After obtaining a bachelor's degree in political science from the University of Kansas, she did community service work on the south side of Chicago in 1966 and returned in 1968 to work there. She ultimately completed a Ph.D. in history at the University of Chicago; her dissertation was entitled "The Breakdown of Moral Philosophy in New England Before the Civil War". She also earned an MBA from the University of Chicago Graduate School of Business.

Her husband, Courtenay Wright, was a professor of physics at the University of Chicago; the two were together from 1970 until his death in 2018. (https://chicago.suntimes.com/news/courtenay-wright-sara-paretsky-university-chicago-physicist-dday-witness-obituary/) She is an alumna of the Ragdale Foundation.[4]

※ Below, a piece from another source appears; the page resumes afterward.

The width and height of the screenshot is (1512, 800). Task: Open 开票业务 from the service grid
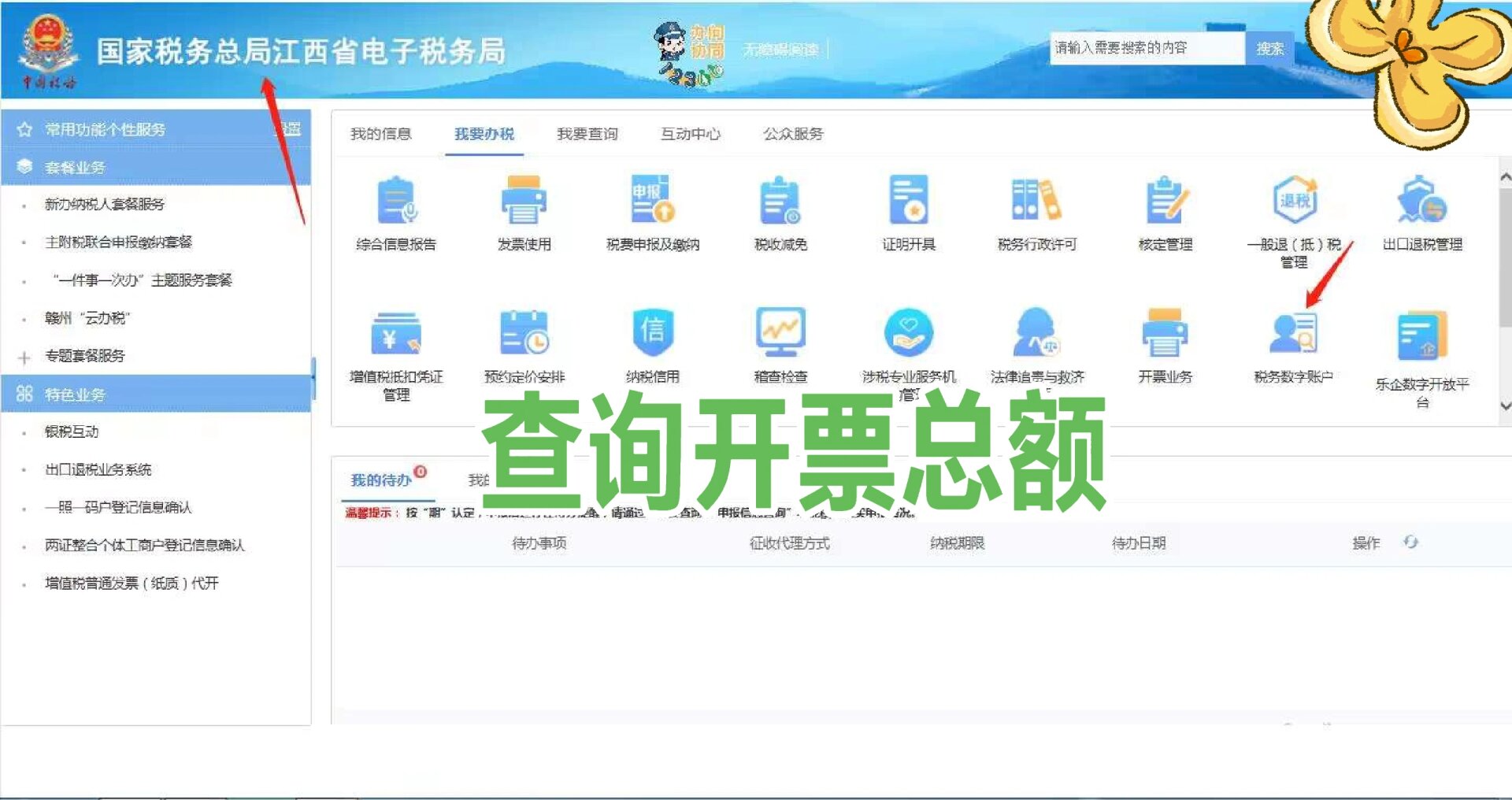coord(1166,335)
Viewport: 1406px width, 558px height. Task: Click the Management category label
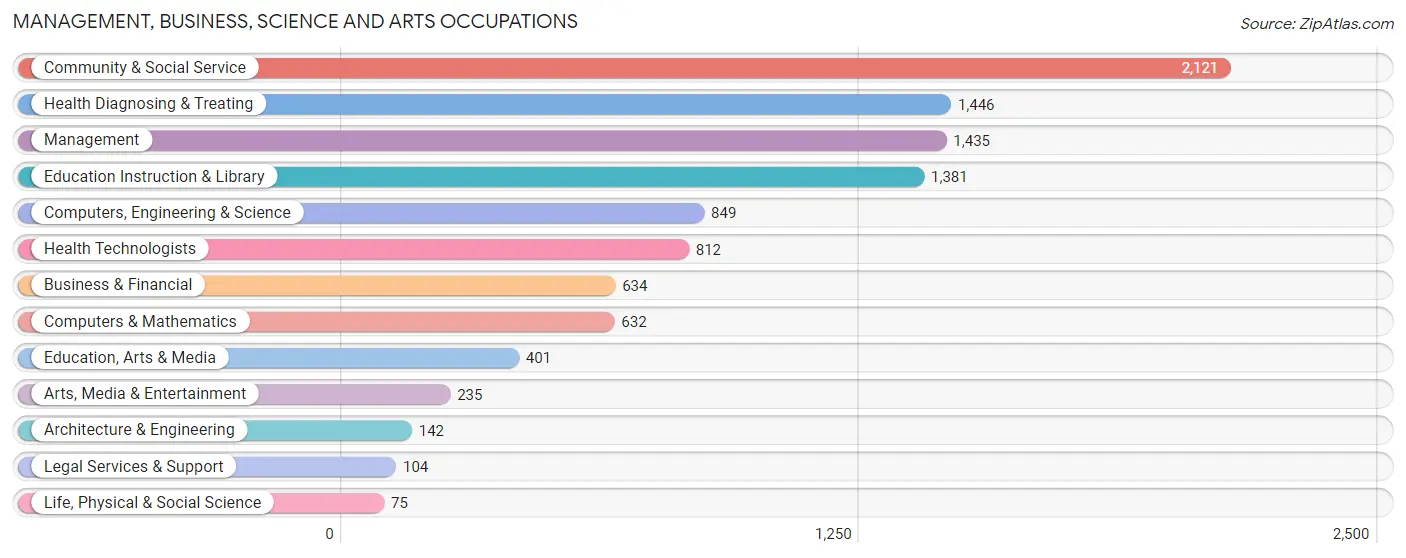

She was to appear in an amateur light opera production in 2011.[1]

The protagonist of all but two of Paretsky's novels is V.I. Warshawski, a female private investigator. She created her as a female response to male hard-boiled detectives such as Raymond Chandler's Philip Marlowe.

In 1991 the film V.I. Warshawski was released starring Kathleen Turner. The lead character came from Paretsky, and although the film is based on the novel Deadlock, several changes were made from the book.[5]

Paretsky is credited with transforming the role and image of women in the crime novel.[6] The Winter 2007 issue of Clues: A Journal of Detection is devoted to her work.[7] She is also considered the founding mother of Sisters in Crime, an organization that supports and promotes women in the mystery field.